Pat Nevin joined Joe Molloy on The Football Show to discuss his experiences at the World Cup in Qatar.
Cameroon and Serbia played out the best game of the World Cup on Monday morning.
Cameroon took a 1-0 lead early in the first half before Serbia came back and stretched out to a 3-1 lead. Substitute Vincent Aboubakar thought he was offside when he lobbed the goalkeeper from the edge of the box. The linesman did too. But VAR ruled him onside and two minutes later Eric Maxim Choupo-Mouting got the equalizer.
Both teams went back and forth in search of a winner but it never came.
BBC journalist and former professional footballer Pat Nevin was at that game. Nevin admits himself he doesn't get the big games from his employers, but he loves the fact that he doesn't. He explains that the true value of a World Cup is in games such as Cameroon-Serbia where you see new players and discover new stars.
Nevin talked it through with Joe Molloy.
"The games I get sent to are the others if you know what I mean," Nevin said.
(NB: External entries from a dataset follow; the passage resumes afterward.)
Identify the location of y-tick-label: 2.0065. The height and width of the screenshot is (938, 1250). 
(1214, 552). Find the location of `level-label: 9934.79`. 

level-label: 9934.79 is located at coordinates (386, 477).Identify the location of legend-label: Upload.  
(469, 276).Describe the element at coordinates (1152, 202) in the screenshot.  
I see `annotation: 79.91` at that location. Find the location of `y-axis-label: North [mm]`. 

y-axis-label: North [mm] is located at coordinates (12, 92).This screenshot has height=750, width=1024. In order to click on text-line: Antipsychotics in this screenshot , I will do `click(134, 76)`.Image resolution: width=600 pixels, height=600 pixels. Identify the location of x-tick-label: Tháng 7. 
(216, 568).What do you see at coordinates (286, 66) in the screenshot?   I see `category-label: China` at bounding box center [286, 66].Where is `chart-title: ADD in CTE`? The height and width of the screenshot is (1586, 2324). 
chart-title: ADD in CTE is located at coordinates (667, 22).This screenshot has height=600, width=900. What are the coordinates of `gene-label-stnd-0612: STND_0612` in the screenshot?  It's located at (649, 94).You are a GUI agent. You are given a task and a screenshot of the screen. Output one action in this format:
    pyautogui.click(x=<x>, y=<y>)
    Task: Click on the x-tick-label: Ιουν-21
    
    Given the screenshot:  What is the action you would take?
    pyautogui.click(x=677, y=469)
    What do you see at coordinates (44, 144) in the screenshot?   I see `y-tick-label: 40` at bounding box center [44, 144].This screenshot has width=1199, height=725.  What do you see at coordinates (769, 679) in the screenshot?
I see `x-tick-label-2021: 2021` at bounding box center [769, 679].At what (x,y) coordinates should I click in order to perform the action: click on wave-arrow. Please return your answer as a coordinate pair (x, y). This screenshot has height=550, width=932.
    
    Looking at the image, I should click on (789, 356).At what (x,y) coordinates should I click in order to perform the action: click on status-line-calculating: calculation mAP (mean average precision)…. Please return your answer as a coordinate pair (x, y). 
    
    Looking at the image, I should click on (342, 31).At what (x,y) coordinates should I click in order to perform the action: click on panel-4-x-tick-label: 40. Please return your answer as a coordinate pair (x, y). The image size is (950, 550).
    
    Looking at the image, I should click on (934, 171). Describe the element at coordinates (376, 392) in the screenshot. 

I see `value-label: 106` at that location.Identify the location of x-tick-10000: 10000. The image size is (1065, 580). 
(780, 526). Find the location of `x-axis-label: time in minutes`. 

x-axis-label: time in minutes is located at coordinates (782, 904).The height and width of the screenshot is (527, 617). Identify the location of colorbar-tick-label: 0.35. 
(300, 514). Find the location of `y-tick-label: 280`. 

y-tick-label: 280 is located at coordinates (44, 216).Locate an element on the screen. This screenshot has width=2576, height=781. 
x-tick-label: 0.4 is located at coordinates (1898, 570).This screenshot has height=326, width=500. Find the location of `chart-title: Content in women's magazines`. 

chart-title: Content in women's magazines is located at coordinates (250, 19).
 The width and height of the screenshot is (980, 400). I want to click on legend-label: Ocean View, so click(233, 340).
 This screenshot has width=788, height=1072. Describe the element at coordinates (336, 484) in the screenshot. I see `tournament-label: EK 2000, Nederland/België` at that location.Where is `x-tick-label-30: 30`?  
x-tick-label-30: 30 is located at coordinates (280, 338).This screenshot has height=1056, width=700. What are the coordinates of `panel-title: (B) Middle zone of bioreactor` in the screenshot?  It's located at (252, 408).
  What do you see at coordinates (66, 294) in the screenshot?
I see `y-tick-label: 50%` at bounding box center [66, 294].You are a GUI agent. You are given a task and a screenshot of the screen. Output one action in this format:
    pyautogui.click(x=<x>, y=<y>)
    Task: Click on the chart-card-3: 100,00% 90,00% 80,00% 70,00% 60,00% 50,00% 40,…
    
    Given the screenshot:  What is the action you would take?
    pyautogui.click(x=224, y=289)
"I'm certainly doing the other ones and I've always kind of done that. And I love it because I think a lot of people want to see the big teams and be at the big games, they're not always the best games. I've seen different cultures and different styles coming together.
"That's sometimes when it can be the most amazing."
Nevin is a football almanac. He is obsessed with the sport and works as much as anyone covering it. But he doesn't cover the whole globe. And that's another reason why he loves covering the lesser-known teams at the World Cup.
He finds new players to follow.
"One of my favourite things at any World Cup. It's always the case and it's been the case this time...I'm still finding players in every game I don't know. And I love them. I really love them. I should know more and my apologies for my ignorance, but I'd never seen the striker for Iran, [Sardar] Azmoun.
"What a player he is by the way. He's played most of his career in Russia. I'd come and watch that guy every week.
"And yeah we all know that Gavi and Pedri are among the most interesting...but I'm really, really intrigued to see all the other players you otherwise wouldn't necessarily have seen. The quality really is good in many other countries and getting much, much closer."